- [What is being asked] Rewrite the material below, substituting "How can I carry out" for each occurrence of "How do I perform" and keeping every other character as it stands.

* begin *

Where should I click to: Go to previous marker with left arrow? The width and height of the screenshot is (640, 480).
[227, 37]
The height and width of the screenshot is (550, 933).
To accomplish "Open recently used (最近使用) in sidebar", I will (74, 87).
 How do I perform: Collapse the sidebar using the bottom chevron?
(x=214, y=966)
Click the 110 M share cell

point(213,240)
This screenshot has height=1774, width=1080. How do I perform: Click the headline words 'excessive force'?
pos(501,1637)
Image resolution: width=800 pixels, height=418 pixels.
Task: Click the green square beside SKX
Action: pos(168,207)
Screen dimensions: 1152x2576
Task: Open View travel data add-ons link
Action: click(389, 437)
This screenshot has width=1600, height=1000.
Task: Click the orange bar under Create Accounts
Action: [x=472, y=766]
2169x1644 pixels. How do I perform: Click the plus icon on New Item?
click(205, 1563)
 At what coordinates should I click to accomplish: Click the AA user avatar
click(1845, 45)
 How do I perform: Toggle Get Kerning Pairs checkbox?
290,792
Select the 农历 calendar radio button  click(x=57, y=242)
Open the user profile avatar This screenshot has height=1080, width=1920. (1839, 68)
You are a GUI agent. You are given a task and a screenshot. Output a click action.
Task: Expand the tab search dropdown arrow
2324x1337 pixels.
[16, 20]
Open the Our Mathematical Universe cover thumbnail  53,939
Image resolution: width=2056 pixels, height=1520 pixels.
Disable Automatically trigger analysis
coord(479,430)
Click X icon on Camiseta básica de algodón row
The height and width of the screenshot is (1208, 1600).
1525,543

* end *

- [Reply]
Where should I click to: Go to previous marker with left arrow? The width and height of the screenshot is (640, 480).
[227, 37]
The height and width of the screenshot is (550, 933).
To accomplish "Open recently used (最近使用) in sidebar", I will (74, 87).
 How can I carry out: Collapse the sidebar using the bottom chevron?
(x=214, y=966)
Click the 110 M share cell

point(213,240)
This screenshot has height=1774, width=1080. How can I carry out: Click the headline words 'excessive force'?
pos(501,1637)
Image resolution: width=800 pixels, height=418 pixels.
Task: Click the green square beside SKX
Action: pos(168,207)
Screen dimensions: 1152x2576
Task: Open View travel data add-ons link
Action: click(389, 437)
This screenshot has width=1600, height=1000.
Task: Click the orange bar under Create Accounts
Action: [x=472, y=766]
2169x1644 pixels. How can I carry out: Click the plus icon on New Item?
click(205, 1563)
 At what coordinates should I click to accomplish: Click the AA user avatar
click(1845, 45)
 How can I carry out: Toggle Get Kerning Pairs checkbox?
290,792
Select the 农历 calendar radio button  click(x=57, y=242)
Open the user profile avatar This screenshot has height=1080, width=1920. (1839, 68)
You are a GUI agent. You are given a task and a screenshot. Output a click action.
Task: Expand the tab search dropdown arrow
2324x1337 pixels.
[16, 20]
Open the Our Mathematical Universe cover thumbnail  53,939
Image resolution: width=2056 pixels, height=1520 pixels.
Disable Automatically trigger analysis
coord(479,430)
Click X icon on Camiseta básica de algodón row
The height and width of the screenshot is (1208, 1600).
1525,543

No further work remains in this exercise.